Ritchey asked North American Tour de France Stage winner, Alex Stieda, and cycling pioneer, Jock Boyer, to race alongside him at the event held to celebrate the wooden bike innovation and what it meant to Ritchey. After the event, Ritchey asked Boyer to help him in finding and cultivating cycling talent, which would become Team Rwanda.

Ritchey designed a geared cargo/coffee bike, capable of carrying heavy loads, to help the Rwandans, especially the coffee farmers in the rural areas of Rwanda, get their crops more efficiently to washing stations. He worked with other NGO's like World Vision and Bikes for Rwanda, to help distribute approximately 4,000 bikes, through micro finance programs and grants.

== Innovations ==
Again, Jobst Brandt was crucial to the young and aspiring Ritchey, and the products he was designing. Brandt, a mechanical engineer at Hewlett-Packard, always called into question Tom's new ideas—scrutinizing every detail of his designs. Ritchey, who sought to design and produce components that were light and fast, was often countered by Brandt who demanded components be durable and strong enough to endure the back country epic rides Jobst liked to do. Ritchey's foundational design principles emerged from these dueling philosophies.

Among the first of Ritchey's designs to be brought to use was his "Logic" steel frame tubing. With the new era of fillet brazing he pioneered, and the new uprising of TIG welded frame production, Ritchey knew that condensed, force-direction butted tubing would produce steel frames that would be lighter and stronger than common butted tubes previously manufactured. Initially Ritchey sought tubes from Italian company Columbus; however, they didn't meet Ritchey's specifications, so Tange of Japan was the final supplier. Their success lead to the birth of Logic Tubing. This tubing changed the way tubing manufacturers thought about butting profiles, allowing the manufacture of lighter, yet extremely durable larger diameter steel tubing bikes. He later took his same shortened butt concept to spoke manufacturer DT Swiss to produce spokes to build lighter, stronger wheels.

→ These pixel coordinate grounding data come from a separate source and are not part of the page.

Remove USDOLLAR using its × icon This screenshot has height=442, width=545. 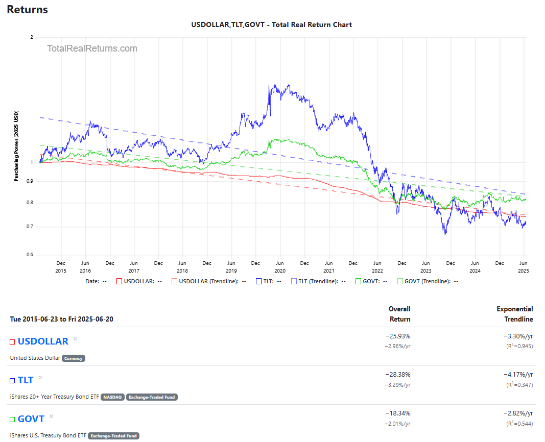tap(75, 338)
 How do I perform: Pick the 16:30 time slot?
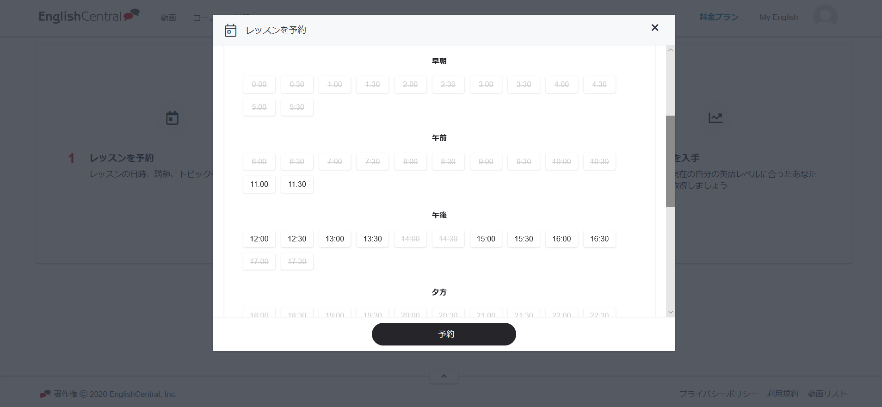coord(599,239)
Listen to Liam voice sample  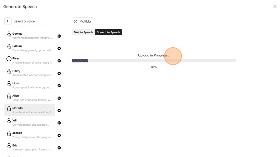coord(59,86)
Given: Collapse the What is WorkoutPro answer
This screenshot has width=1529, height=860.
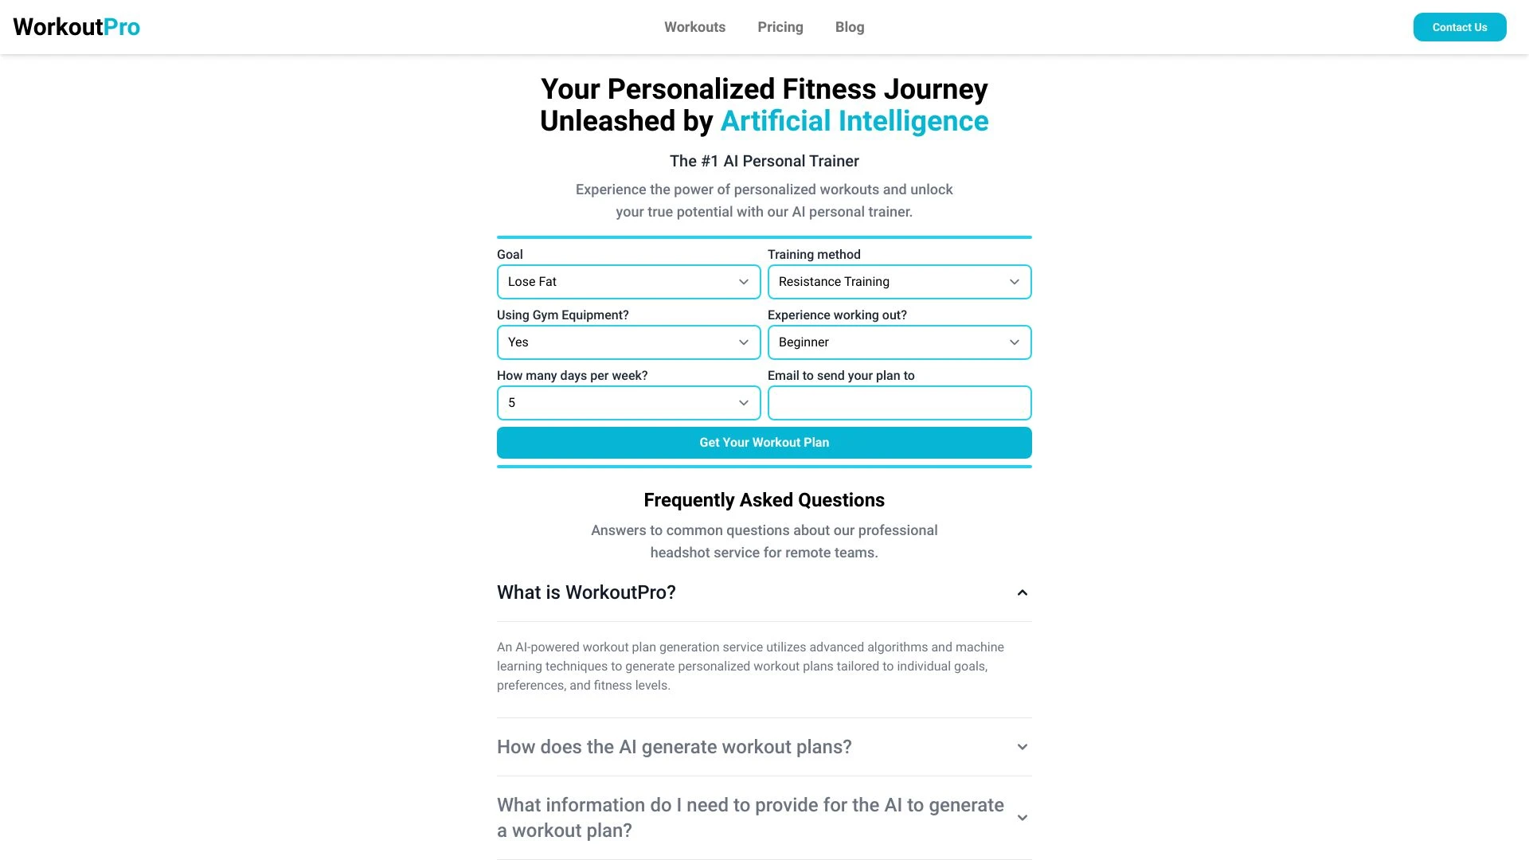Looking at the screenshot, I should tap(586, 592).
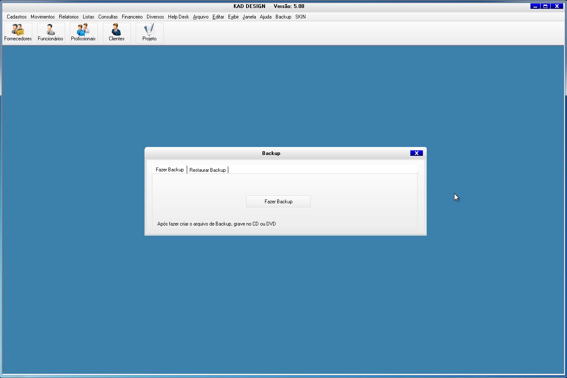Viewport: 567px width, 378px height.
Task: Select the Fazer Backup tab
Action: coord(170,170)
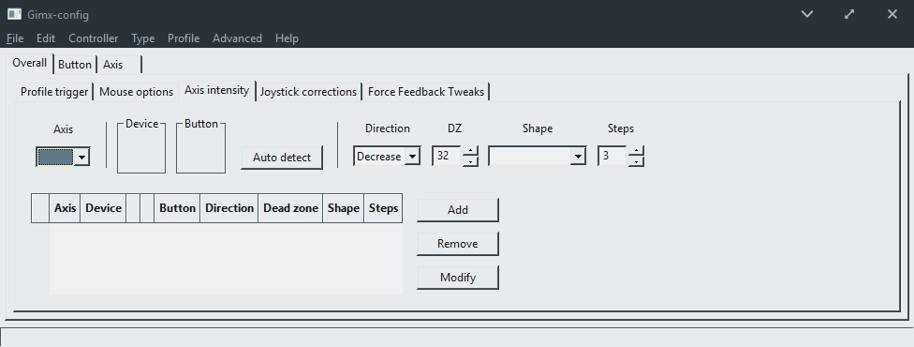Open the Force Feedback Tweaks tab
Viewport: 914px width, 347px height.
pos(426,92)
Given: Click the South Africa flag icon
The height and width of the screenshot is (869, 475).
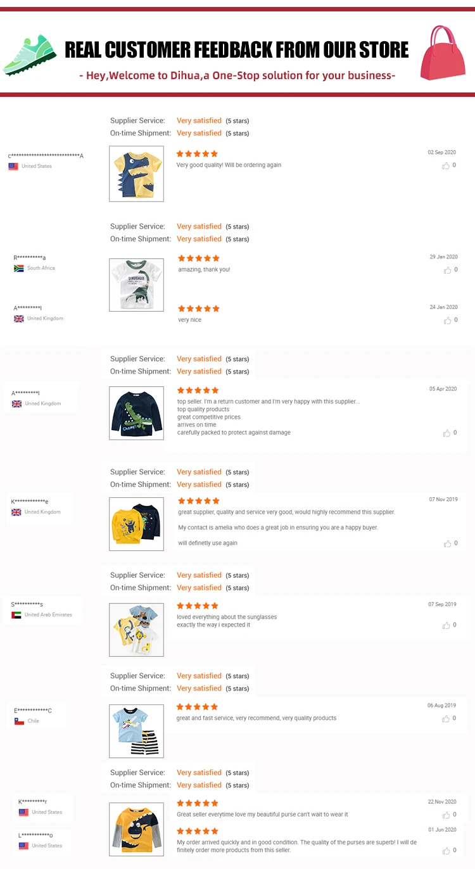Looking at the screenshot, I should click(19, 269).
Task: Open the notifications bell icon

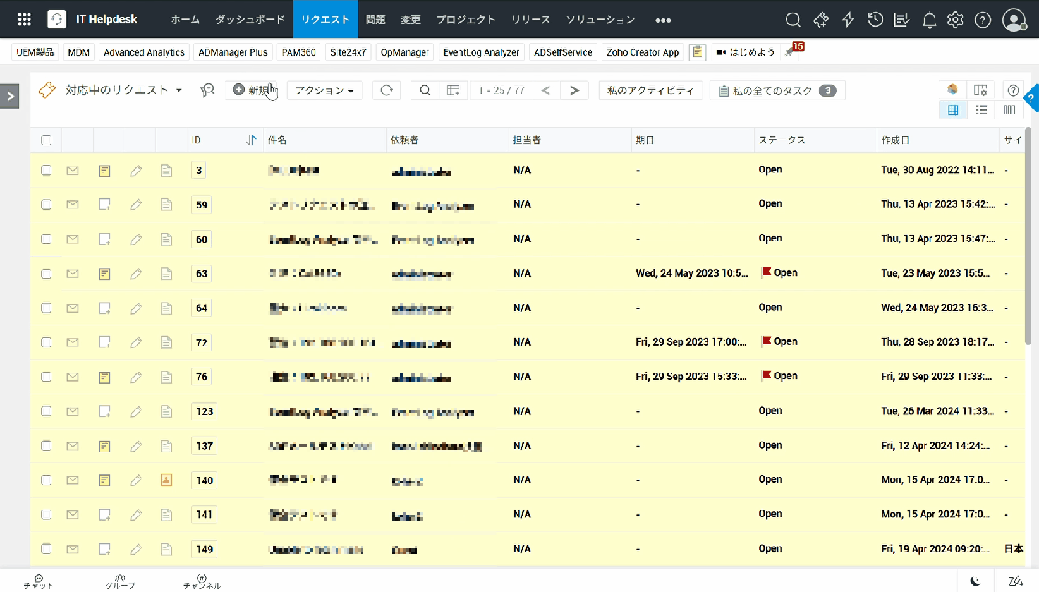Action: pos(929,20)
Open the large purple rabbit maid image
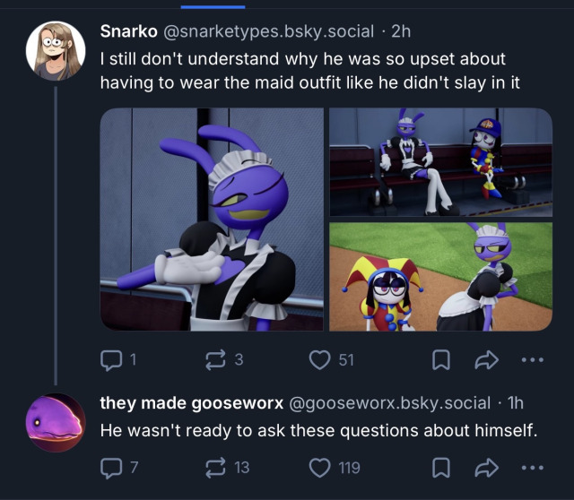 [x=212, y=220]
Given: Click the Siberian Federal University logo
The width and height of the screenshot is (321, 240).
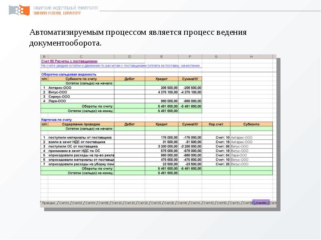Looking at the screenshot, I should click(19, 10).
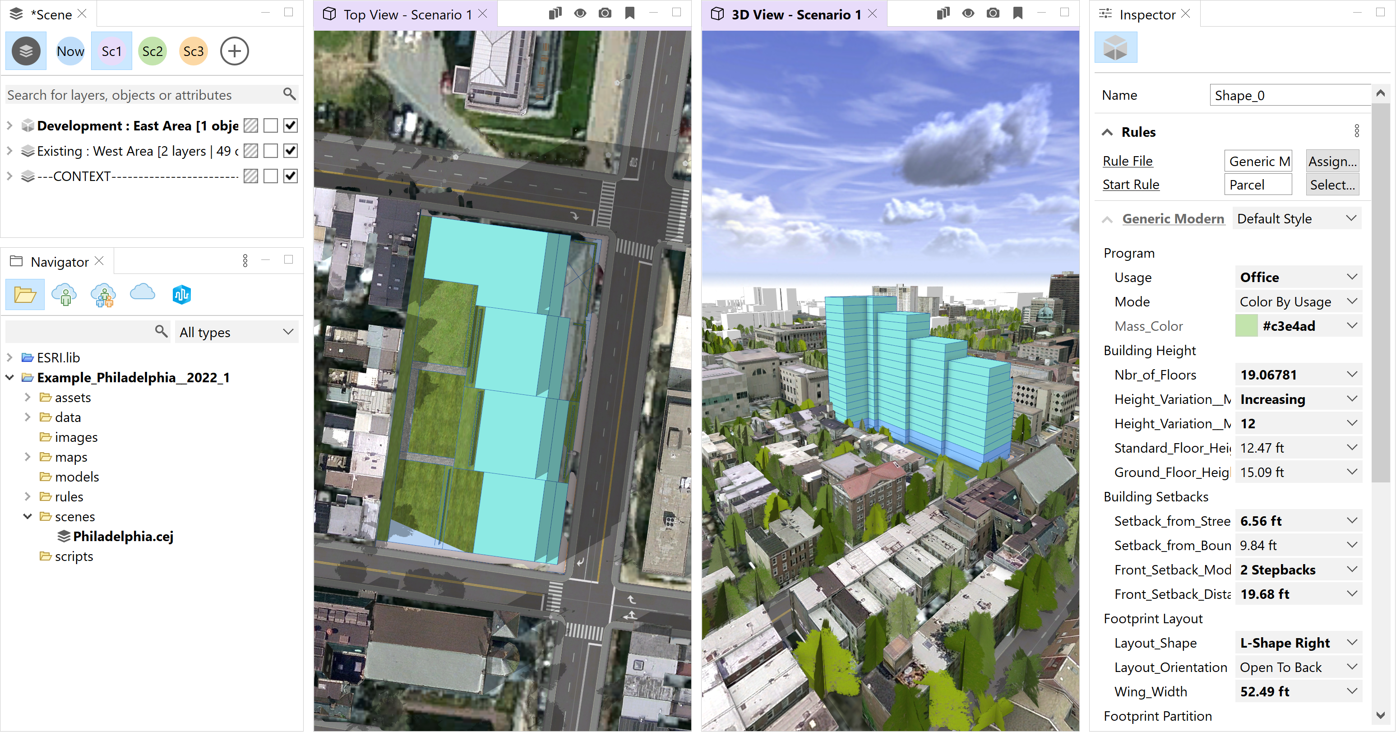Image resolution: width=1396 pixels, height=732 pixels.
Task: Click the camera snapshot icon in Top View
Action: [605, 12]
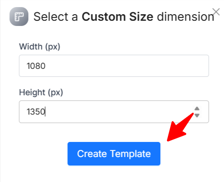Click the Create Template button

pos(114,154)
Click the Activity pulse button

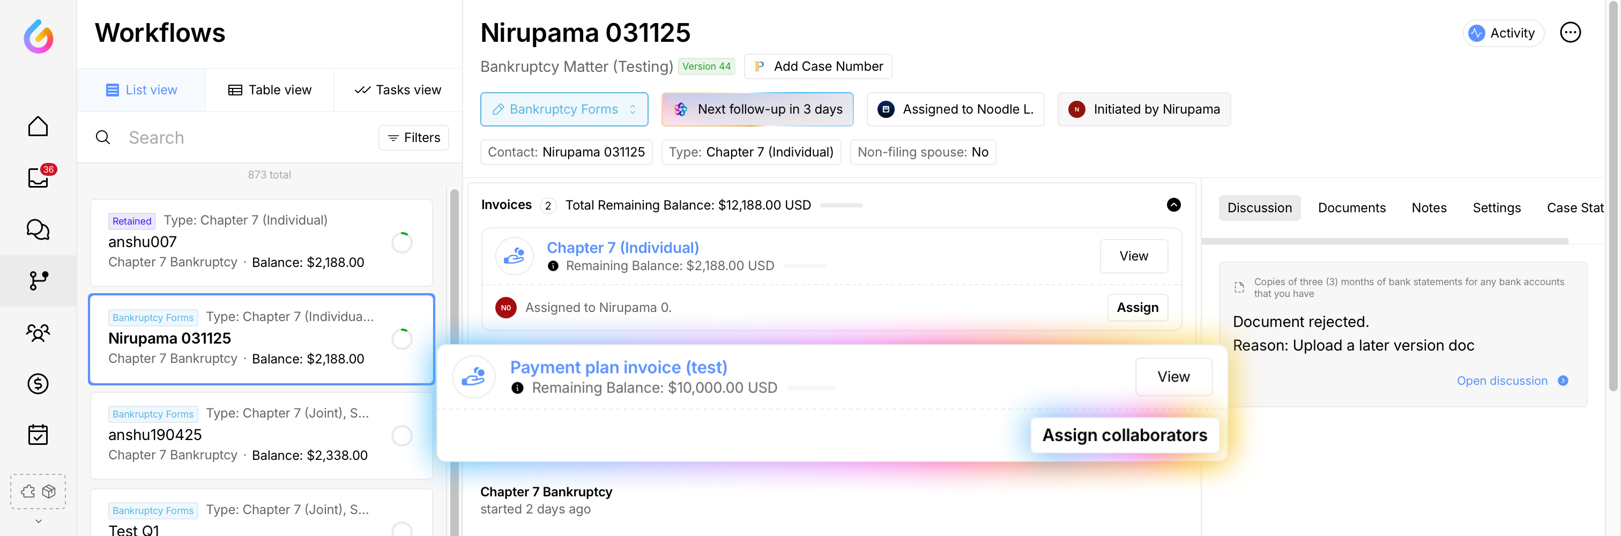[x=1502, y=33]
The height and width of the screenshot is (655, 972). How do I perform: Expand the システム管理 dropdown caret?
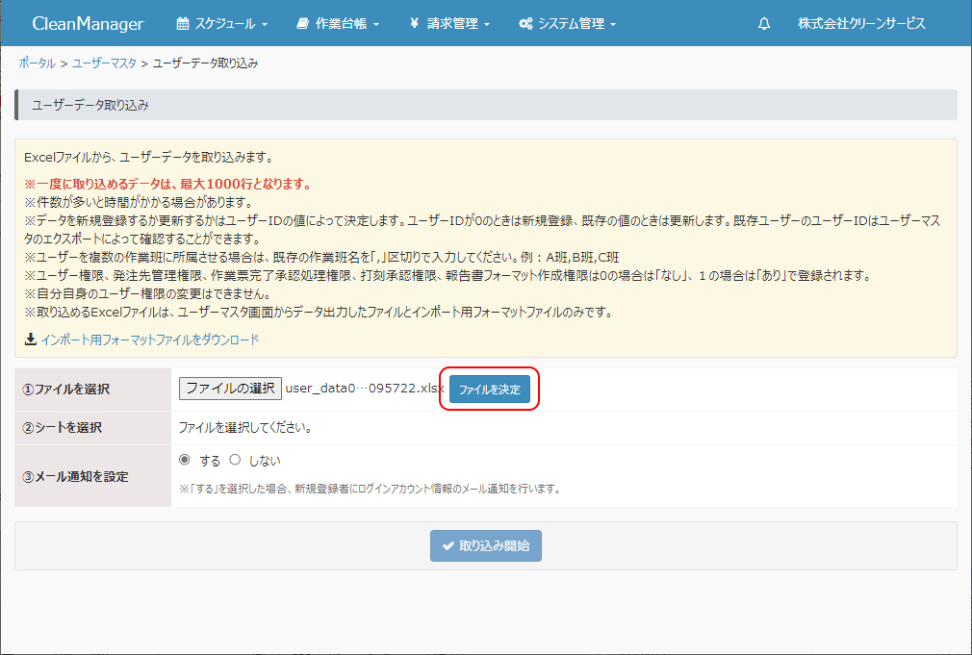point(613,25)
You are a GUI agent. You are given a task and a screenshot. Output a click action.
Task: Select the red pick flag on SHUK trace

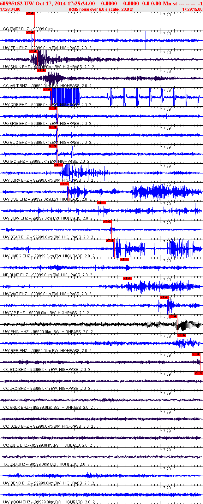pyautogui.click(x=33, y=51)
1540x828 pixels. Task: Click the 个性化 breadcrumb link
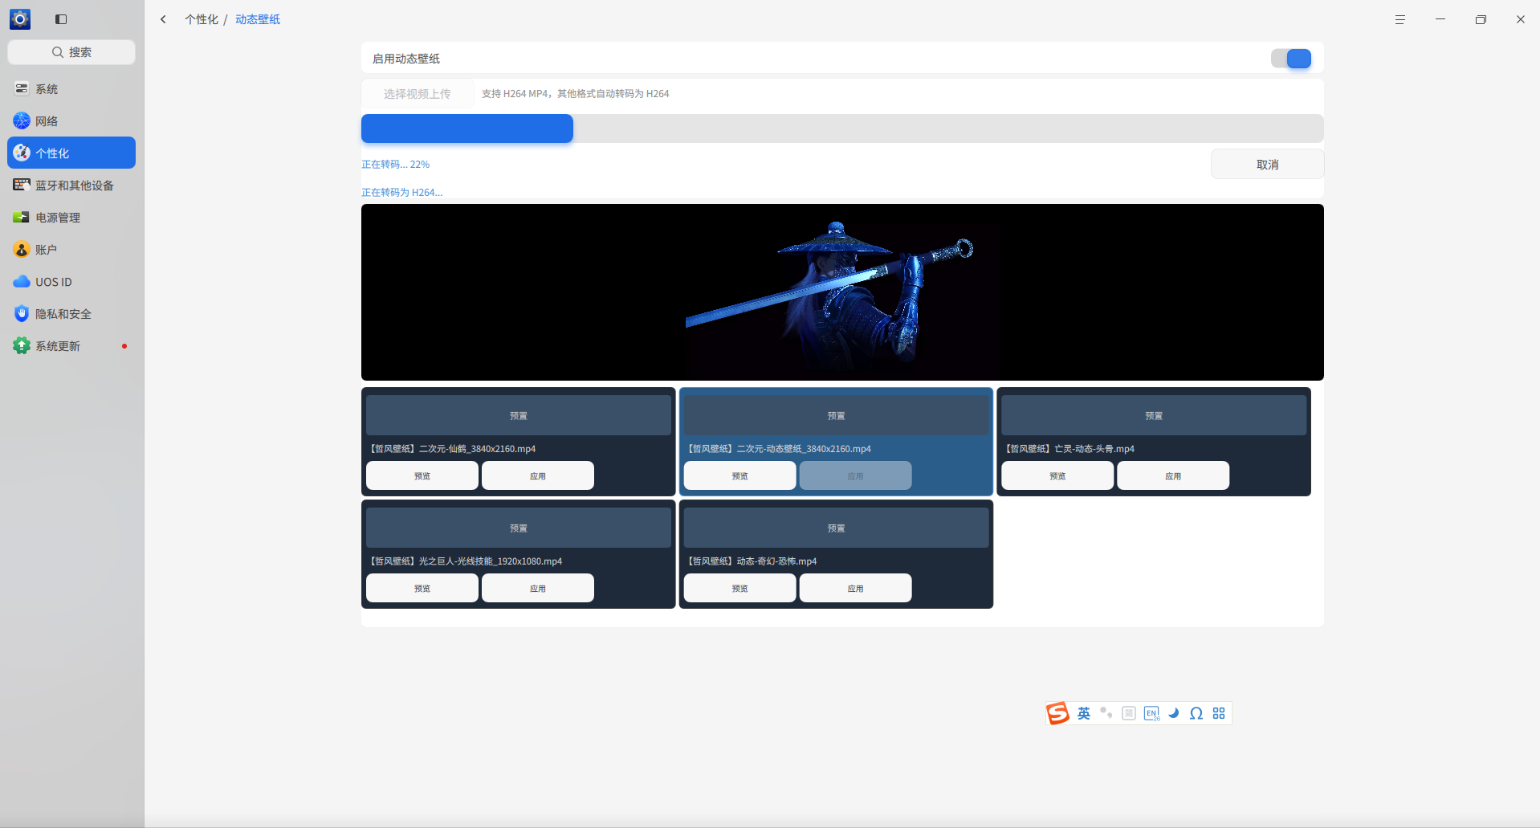click(202, 19)
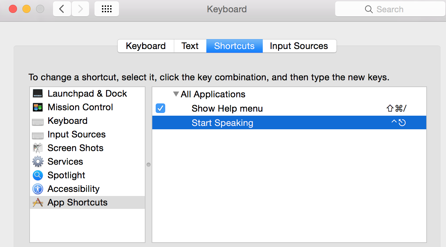Select the Launchpad & Dock icon
The width and height of the screenshot is (446, 247).
pos(37,93)
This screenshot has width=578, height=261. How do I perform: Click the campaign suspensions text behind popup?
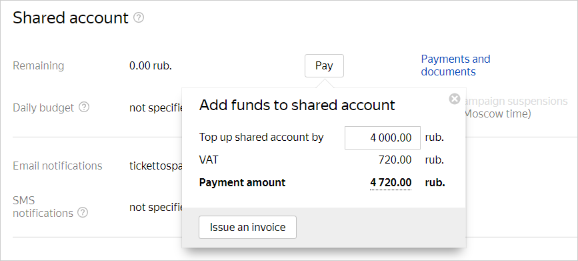click(x=517, y=101)
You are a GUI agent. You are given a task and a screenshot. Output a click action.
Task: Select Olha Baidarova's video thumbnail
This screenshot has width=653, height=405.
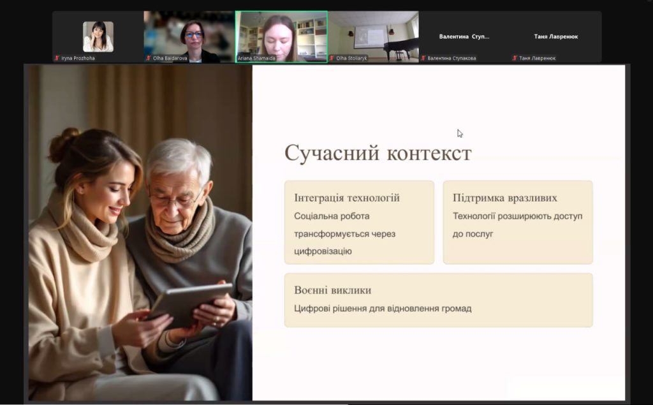point(189,35)
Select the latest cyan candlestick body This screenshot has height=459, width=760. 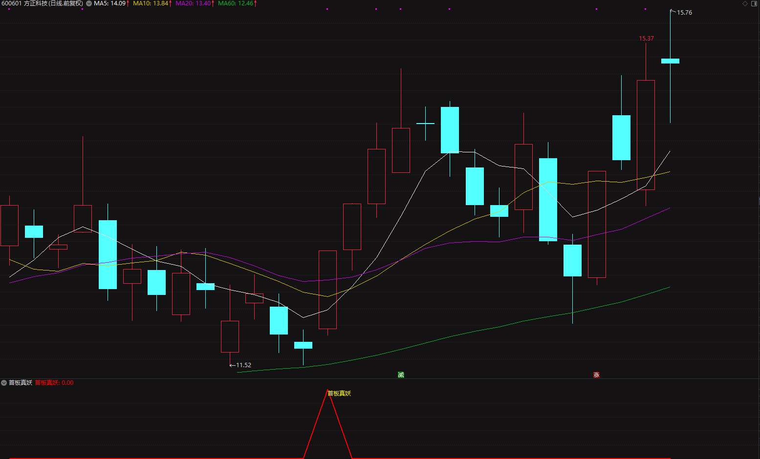tap(670, 61)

Below is a list of a few innovations and firsts Ritchey produced:
- 1974 - Twin-plated crown forks
- 1979 - New "MountainBikes" frame
- 1980 - 130mm mountain bike specific rear hub
- 1980 - 120mm bottom bracket spindle to account for wider chain stays that accommodate a wider rear tire
- 1980 - The Bullmoose integrated mountain bike specific handlebar and stem
- 1983 - Standard unicrown tapered fork
- 1984 - Logic butted tubing
- 1984 - Developed new MTB specific tread design with IRC, Japan. Applied road tire technology to MTB tires, introducing a folding bead and 120tpi. In 1988, applied vector force analysis (VFA) tread designs to develop mountain bike tires featuring front & rear specific and rotation direction tires.
- 1985 - Vantage rim, the first welded mountain bike specific rim produced by Ukai; a wider, 25mm rim developed to better handle a wider knobby tire
- 1989 - Logic Condensed double butted spokes produced by DT Swiss
- 1989 - Developed alloy 3D net shape forging, for stems that led the way to a new generation of lighter, stiffer and stronger stems that did away with welding.
- 1992 - First to succeed in off center rim (OCR) technology which made possible a balanced spoke tension in rear wheels and off center disc specific front and rear wheels.
- 1995 - 2x9 speed drivetrain for mountain bikes

== Personal life ==
Ritchey is married to his second wife, Martha. Together they have six children; son Jay, and daughters Sara and Annie (Tom), and sons Steven, David, and Christopher (Martha). Tom and Martha have six grandchildren.

== Film ==
- Tom Ritchey was profiled in the 2006 documentary film Klunkerz: A Film About Mountain Bikes.
- "Tom Ritchey's 40 Year Ride," a documentary was released in August 2012 chronicling four decades of Ritchey's business
- "Rising from Ashes," a 2012 documentary film chronicling the beginning of Team Rwanda

==Accolades, awards, and influence==
- 1988, inducted into the Mountain Bike Hall of Fame
- 2012, inducted into the United States Bicycling Hall of Fame

Ritchey has influenced many frame builders. The legendary frame builder and fabricator Paul Brodie has cited Tom Ritchey as one of his first influences:

 Paul Brodie said in an article for thespoken.cc "However, two weeks later a red Ritchey Team Comp with matching red Bullmoose Bars showed up and totally blew me away. I had never seen anything like it, and couldn’t believe anyone could make a bike that beautiful. I had little money, so I decided to make my own…"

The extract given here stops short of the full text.